Chemotherapy induces regression of brain metastases in breast carcinoma

This study improves treatment options and ultimately survival by using systemic chemotherapy in brain metastases from breast carcinoma, since most of these patients have disseminated disease and a dismal prognosis when treated by conventional brain irradiation alone. One hundred consecutive patients with symptomatic brain metastases documented by radionuclide and/or computerized tomography scan were treated with systemic chemotherapy. Fifty of 100 patients demonstrated an objective response of brain metastases which was similar for extracranial metastases. There were 10 complete responders (CR), 40 partial responders (PR), 9 stable, and 41 nonresponders. Median duration of remission was 10+ months for CR and 7 months for PR (range, 2–72 months). Primary chemotherapy of brain metastases yielded responses in 27 pf 52 patients (52%) treated with Cytoxan (cyclophosphamide) (C), 5‐fluorouracil (F) and prednisone (P); 19 of 35 (54%) receiving CFP‐methotrexate (M) and vincristine (V); 3 of 7 (43%) treated with MVP, and 1 of 6 (17%) receiving Cytoxan plus Adriamycin (doxorubicin) (CA).

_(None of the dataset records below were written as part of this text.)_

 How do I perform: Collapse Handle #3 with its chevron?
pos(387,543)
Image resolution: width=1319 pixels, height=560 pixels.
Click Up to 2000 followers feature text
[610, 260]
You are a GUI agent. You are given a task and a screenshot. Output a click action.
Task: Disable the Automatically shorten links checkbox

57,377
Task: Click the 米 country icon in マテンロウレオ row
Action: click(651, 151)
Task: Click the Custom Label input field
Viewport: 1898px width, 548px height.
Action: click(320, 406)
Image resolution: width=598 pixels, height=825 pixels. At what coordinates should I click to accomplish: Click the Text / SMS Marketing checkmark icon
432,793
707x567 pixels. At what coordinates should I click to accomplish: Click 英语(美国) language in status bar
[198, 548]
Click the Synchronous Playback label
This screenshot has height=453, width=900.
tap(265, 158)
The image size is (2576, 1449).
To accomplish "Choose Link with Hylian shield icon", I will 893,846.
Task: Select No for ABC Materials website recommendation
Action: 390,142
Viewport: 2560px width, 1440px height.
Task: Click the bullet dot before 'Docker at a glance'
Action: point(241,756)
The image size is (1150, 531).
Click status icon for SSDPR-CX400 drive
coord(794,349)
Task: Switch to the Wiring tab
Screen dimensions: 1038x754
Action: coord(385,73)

Thirteen of 35 patients (37%) who subsequently had relapse of brain metastases were retreated successfully with secondary chemotherapy. The median survival for CR and PR was 39.5 months and 10.5 months, respectively, in contrast with nonresponder patients who had a median survival of 1.5 months. Thirty‐one percent of all treated patients survived more than 12 months. These findings suggest that the chemotherapeutic agents used penetrate the blood‐brain barrier inducing regression of brain metastases. This approach offers a significant benefit by simultaneously controlling extracranial disease, improving the response and prolonging survival.